Мир и пара брюк
Опубликовано в журнале Иностранная литература, номер 1, 2000
Сэмюэл Беккет Мир и пара брюк Заказчик. Бог создал мир за шесть дней, а вы не можете сшить мне эту чертову пару брюк за шесть месяцев.
Портной. Но, сударь, вы посмотрите на этот мир и посмотрите на ваши брюки.
…Живопись Абрахама и Герардуса ван Вельде (поскольку никакой живописи на свете не существует) известна в Париже мало. А значит — мало известна вообще. Между тем они работают здесь уже двадцать и шестнадцать лет.
Особенно мало известна живопись А. ван Вельде. Его холсты, можно сказать, вообще никогда не выходили из мастерской, если, конечно, не считать выходом проветривание кверху ногами в Салоне у Независимых с регулярностью раз в год. Из столь долгого заточения они появляются сегодня как новенькие — вот если бы их все это время не прекращали превозносить, снисходительно терпеть или втаптывать в грязь, тогда, конечно, дело другое.
Но картины ни одного из братьев ни разу не были собраны в Париже даже на самой скромной выставке.
Зато крупная выставка Г. ван Вельде состоялась в 1938 году в Лондоне, в галерее Гуггенхайма-младшего. Странная игра случая. Многие его полотна остались после этого в Англии.
Братья работали главным образом в Париже и его ближайших окрестностях. Хотя А. ван Вельде живал на Корсике (1929—1931) и Мальорке (1932—1936).
Чуть было не упустил самое главное. А. ван Вельде родился в Гааге в октябре 1895 года. В пору туманов. Г. ван Вельде родился под Лейденом, в апреле 1897 года. В пору тюльпанов.
Дальнейшее — всего лишь словесное искажение, то бишь словесное умерщвление, чувств, которые, я вполне отдаю себе в этом отчет, касаются меня одного. Впрочем, искажение не столько реального воздействия на чувства, сколько смехотворного отпечатка этих чувств в мозгу. Ведь стоит мне задуматься обо всех радостях, которые мне давали и дают полотна А. ван Вельде, и обо всех радостях, которые мне давали и дают полотна Г. ван Вельде, как я чувствую, что те и другие радости гигантским оползнем тут же рушатся в пустоту.
Стало быть, двойное убийство.
Что до формы, в которую вышеупомянутые чувства облекутся, то ей, хочет она того или нет, придется поспевать за галопом следующих далее аподиктических утверждений. Другого способа не выпячивать ее я не знаю.
Важно, прежде всего, не путать произведения обоих художников. Это две абсолютно разные вещи или два разряда вещей. Чем дальше, тем больше они расходятся. Чем дальше, тем больше они будут расходиться. Они напоминают двух путников, вышедших из Шатийонских ворот и направляющихся, плохо представляя себе дорогу и то и дело останавливаясь, чтобы перевести дух, один на улицу Жаворонково поле, а другой — на Лебединый остров.

(Собранные сведения):
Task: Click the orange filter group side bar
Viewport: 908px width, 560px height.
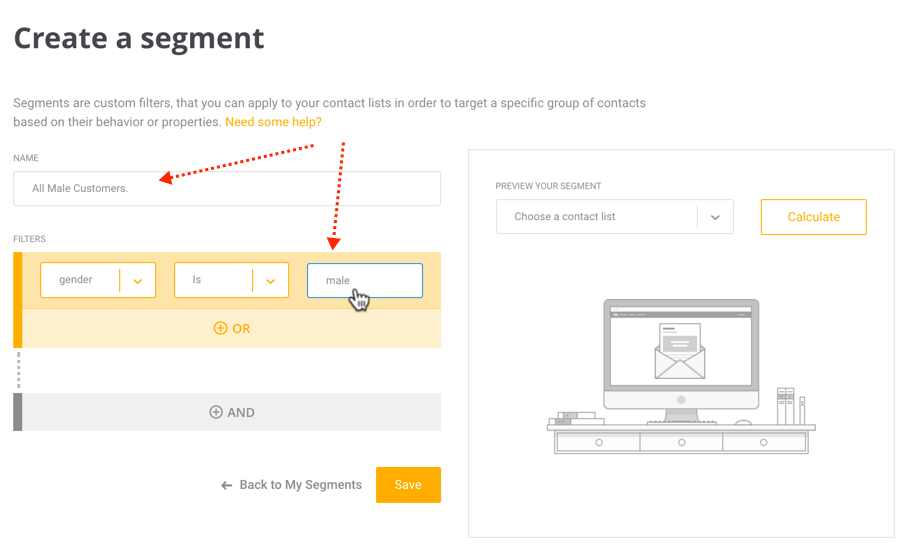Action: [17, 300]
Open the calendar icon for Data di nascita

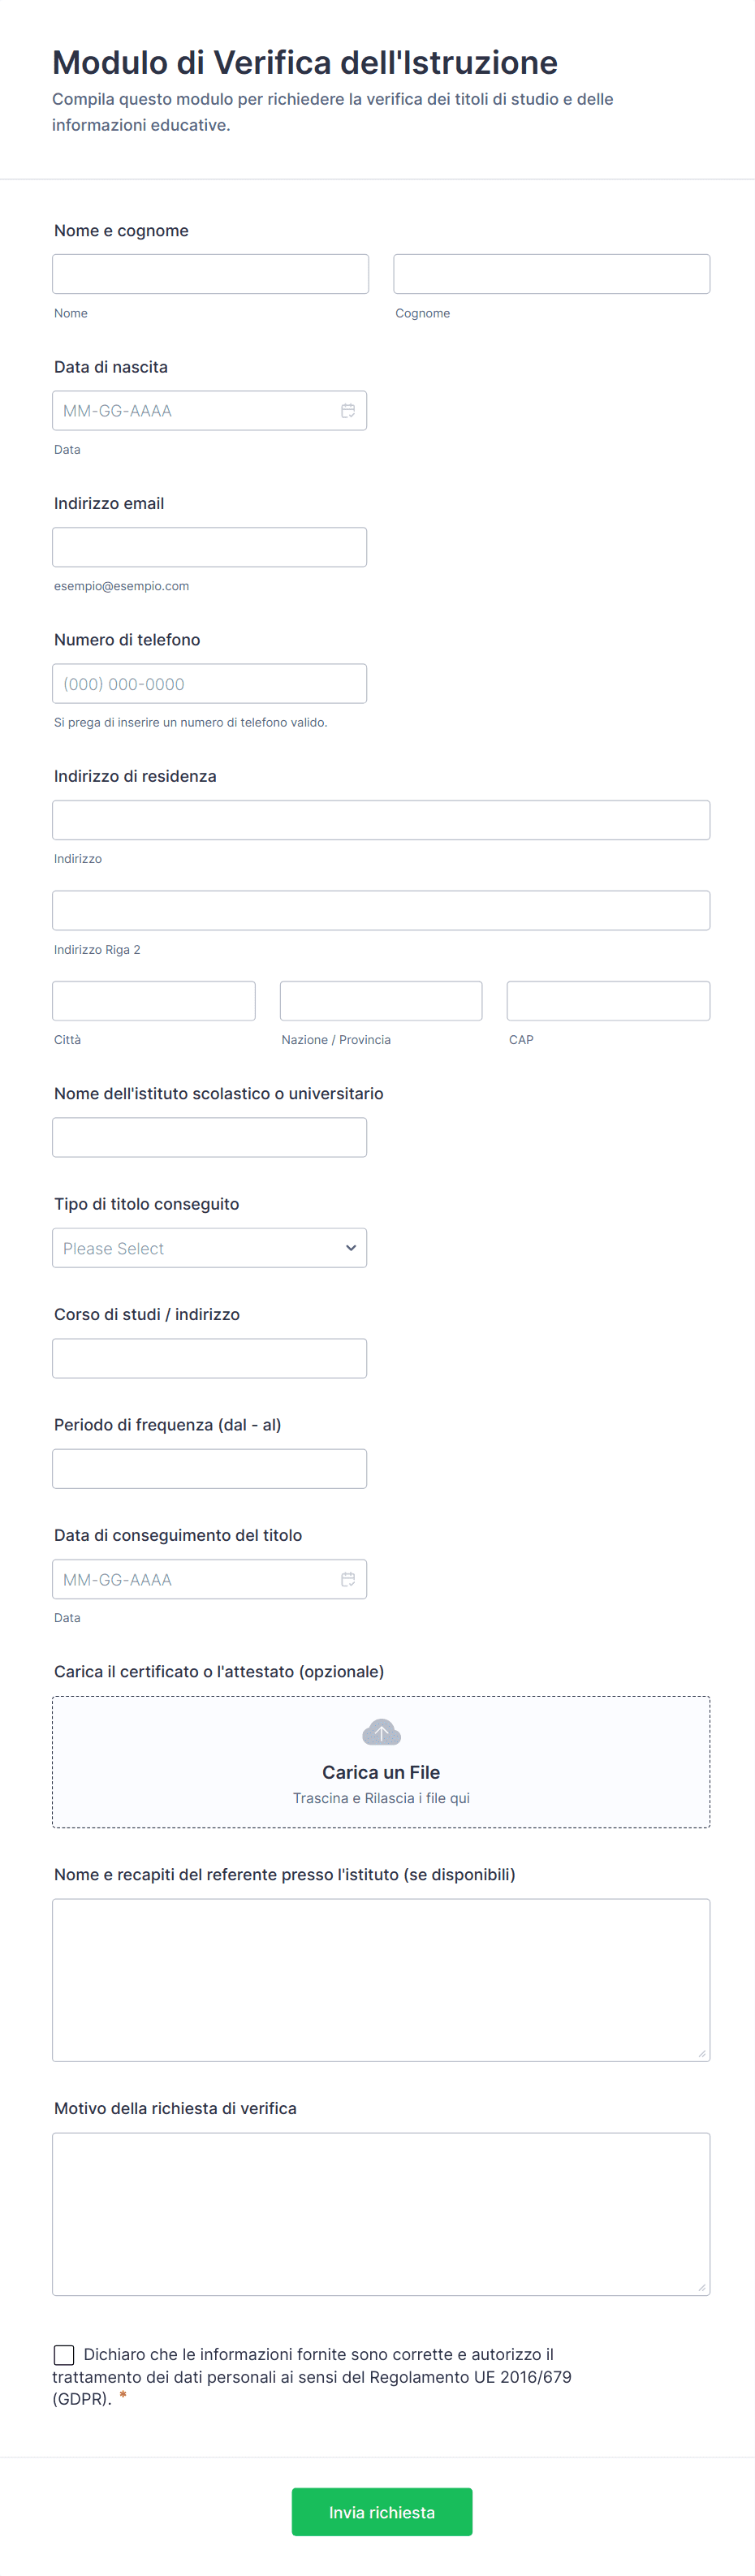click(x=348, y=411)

...

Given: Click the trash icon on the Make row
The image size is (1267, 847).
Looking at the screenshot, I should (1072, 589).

---

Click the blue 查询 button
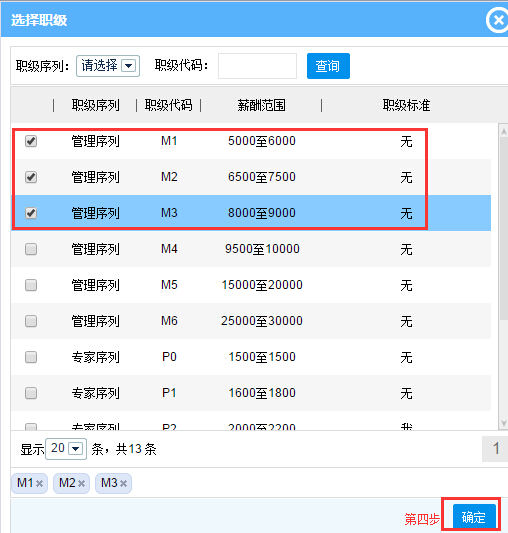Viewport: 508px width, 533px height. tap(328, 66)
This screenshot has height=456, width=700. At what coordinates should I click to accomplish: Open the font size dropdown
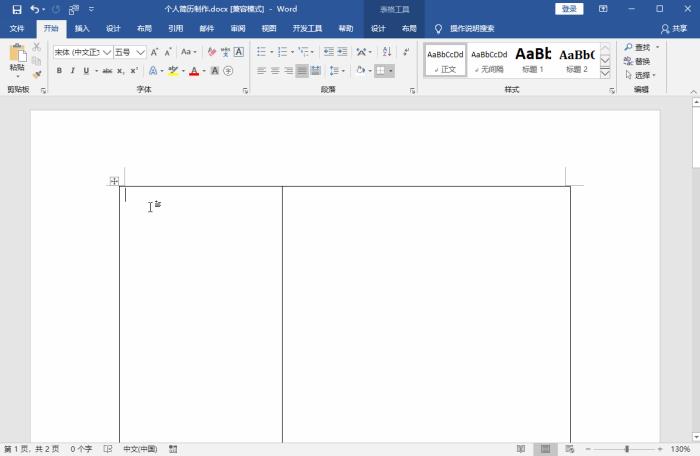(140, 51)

(Задания):
1. Перепишите без изменений часть отрывка о братьях ван Вельде: начните со слов "Портной. Но, сударь, вы" и остановитесь после слов "самой скромной выставке.".
2. Ответьте по отрывку о братьях ван Вельде:
(a) В каком году и в каком городе прошла крупная выставка Г. ван Вельде?
(b) Где жил А. ван Вельде в 1932—1936 годах?
(c) Где и когда родился А. ван Вельде?

(Ответы):
1.
Портной. Но, сударь, вы посмотрите на этот мир и посмотрите на ваши брюки.
…Живопись Абрахама и Герардуса ван Вельде (поскольку никакой живописи на свете не существует) известна в Париже мало. А значит — мало известна вообще. Между тем они работают здесь уже двадцать и шестнадцать лет.
Особенно мало известна живопись А. ван Вельде. Его холсты, можно сказать, вообще никогда не выходили из мастерской, если, конечно, не считать выходом проветривание кверху ногами в Салоне у Независимых с регулярностью раз в год. Из столь долгого заточения они появляются сегодня как новенькие — вот если бы их все это время не прекращали превозносить, снисходительно терпеть или втаптывать в грязь, тогда, конечно, дело другое.
Но картины ни одного из братьев ни разу не были собраны в Париже даже на самой скромной выставке.

2.
(a) В 1938 году в Лондоне, в галерее Гуггенхайма-младшего.
(b) На Мальорке.
(c) В Гааге, в октябре 1895 года.